The stretch wanted below opens at the line containing "Viewport: 948px width, 552px height." and closes at the line containing "Task: Click the CanTrust logo in the header". Please return it exactly, with no other lines.

Dataset entries:

▶

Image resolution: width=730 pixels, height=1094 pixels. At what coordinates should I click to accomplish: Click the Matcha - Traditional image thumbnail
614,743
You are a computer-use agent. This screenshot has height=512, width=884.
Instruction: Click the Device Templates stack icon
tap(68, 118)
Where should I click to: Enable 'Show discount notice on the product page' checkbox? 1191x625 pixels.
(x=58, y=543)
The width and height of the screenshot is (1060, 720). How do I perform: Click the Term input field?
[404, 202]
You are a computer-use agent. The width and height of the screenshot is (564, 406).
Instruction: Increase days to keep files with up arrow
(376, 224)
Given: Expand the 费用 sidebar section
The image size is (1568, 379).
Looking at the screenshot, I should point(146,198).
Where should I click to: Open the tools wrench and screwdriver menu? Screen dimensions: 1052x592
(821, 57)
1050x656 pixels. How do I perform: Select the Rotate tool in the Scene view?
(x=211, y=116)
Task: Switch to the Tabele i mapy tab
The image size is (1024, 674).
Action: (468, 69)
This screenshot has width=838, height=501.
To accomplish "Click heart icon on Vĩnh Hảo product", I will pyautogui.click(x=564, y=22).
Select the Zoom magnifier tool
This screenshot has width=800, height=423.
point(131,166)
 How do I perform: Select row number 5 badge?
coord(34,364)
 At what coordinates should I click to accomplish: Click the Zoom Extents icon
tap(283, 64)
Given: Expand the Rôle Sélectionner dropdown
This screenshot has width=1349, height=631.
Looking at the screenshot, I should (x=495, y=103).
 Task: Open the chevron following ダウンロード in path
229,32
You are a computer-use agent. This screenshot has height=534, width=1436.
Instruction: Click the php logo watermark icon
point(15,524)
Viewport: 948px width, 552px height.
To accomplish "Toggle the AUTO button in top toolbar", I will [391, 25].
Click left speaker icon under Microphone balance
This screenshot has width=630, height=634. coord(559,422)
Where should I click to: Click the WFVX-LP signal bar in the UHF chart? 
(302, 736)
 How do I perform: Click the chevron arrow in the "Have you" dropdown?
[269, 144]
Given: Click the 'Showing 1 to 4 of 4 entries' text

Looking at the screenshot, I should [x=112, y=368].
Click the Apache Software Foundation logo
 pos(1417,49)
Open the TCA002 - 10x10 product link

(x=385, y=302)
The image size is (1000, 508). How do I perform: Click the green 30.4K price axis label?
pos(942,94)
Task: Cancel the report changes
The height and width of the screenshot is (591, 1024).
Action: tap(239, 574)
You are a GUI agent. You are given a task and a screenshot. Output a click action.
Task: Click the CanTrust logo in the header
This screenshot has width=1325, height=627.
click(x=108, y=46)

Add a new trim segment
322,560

◀

**Answer to this problem:**
Viewport: 948px width, 552px height.
To accomplish "Toggle the AUTO button in top toolbar", I will [391, 25].
Click left speaker icon under Microphone balance
This screenshot has width=630, height=634. coord(559,422)
Where should I click to: Click the WFVX-LP signal bar in the UHF chart? 
(302, 736)
 How do I perform: Click the chevron arrow in the "Have you" dropdown?
[269, 144]
Given: Click the 'Showing 1 to 4 of 4 entries' text

Looking at the screenshot, I should [x=112, y=368].
Click the Apache Software Foundation logo
 pos(1417,49)
Open the TCA002 - 10x10 product link

(x=385, y=302)
The image size is (1000, 508). How do I perform: Click the green 30.4K price axis label?
pos(942,94)
Task: Cancel the report changes
The height and width of the screenshot is (591, 1024).
Action: tap(239, 574)
You are a GUI agent. You are given a task and a screenshot. Output a click action.
Task: Click the CanTrust logo in the header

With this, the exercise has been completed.